ASSIGNMENT: When you reach the records below, output every one exactly as written but leave out any pictures.

BEGIN DATA RECORDS

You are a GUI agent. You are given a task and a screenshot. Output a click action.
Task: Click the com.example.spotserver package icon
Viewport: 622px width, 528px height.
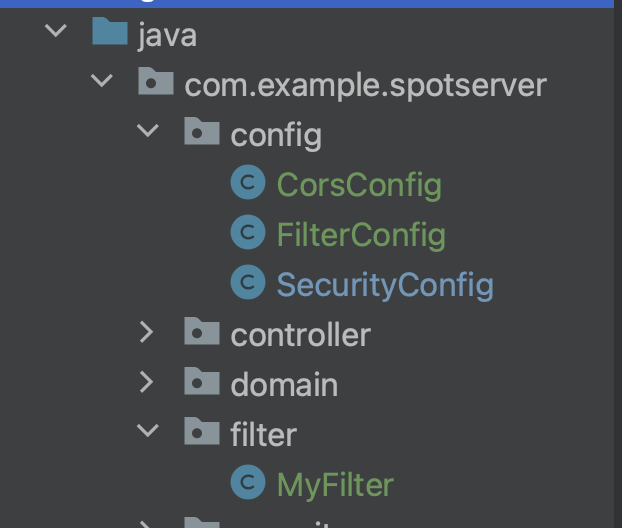click(155, 83)
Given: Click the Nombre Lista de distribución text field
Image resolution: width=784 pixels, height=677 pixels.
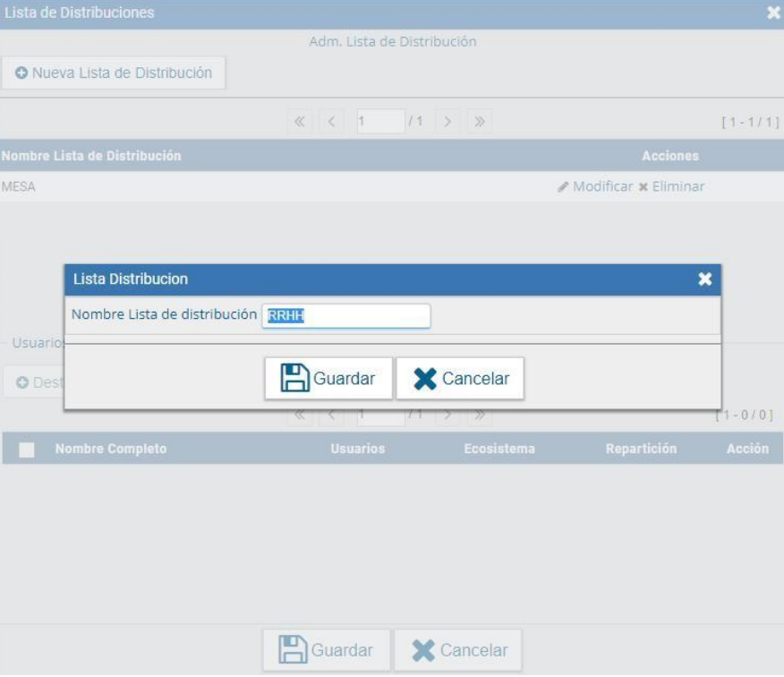Looking at the screenshot, I should point(345,315).
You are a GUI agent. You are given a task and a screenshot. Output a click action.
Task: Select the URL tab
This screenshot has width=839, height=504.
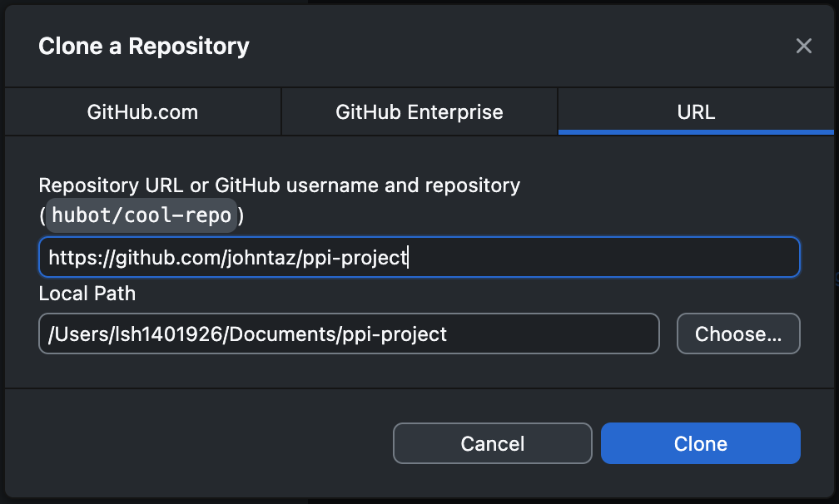click(x=695, y=111)
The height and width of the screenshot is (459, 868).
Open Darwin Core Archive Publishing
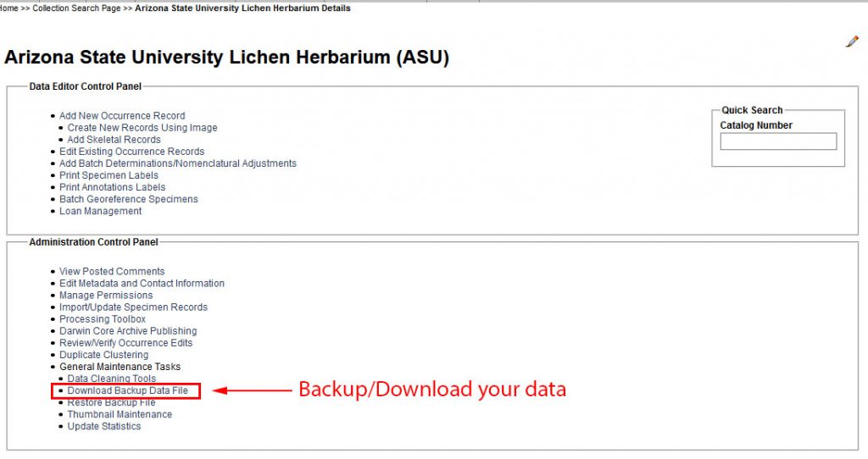click(x=128, y=331)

END DATA RECORDS

TASK OUTPUT:
You are a GUI agent. You are given a task and a screenshot. Output a click action.
Task: Click the com.example.spotserver package icon
Viewport: 622px width, 528px height.
click(155, 83)
Given: Click the Nombre Lista de distribución text field
Image resolution: width=784 pixels, height=677 pixels.
Looking at the screenshot, I should point(345,315).
You are a GUI agent. You are given a task and a screenshot. Output a click action.
Task: Select the URL tab
This screenshot has width=839, height=504.
click(x=695, y=111)
The height and width of the screenshot is (459, 868).
Open Darwin Core Archive Publishing
click(x=128, y=331)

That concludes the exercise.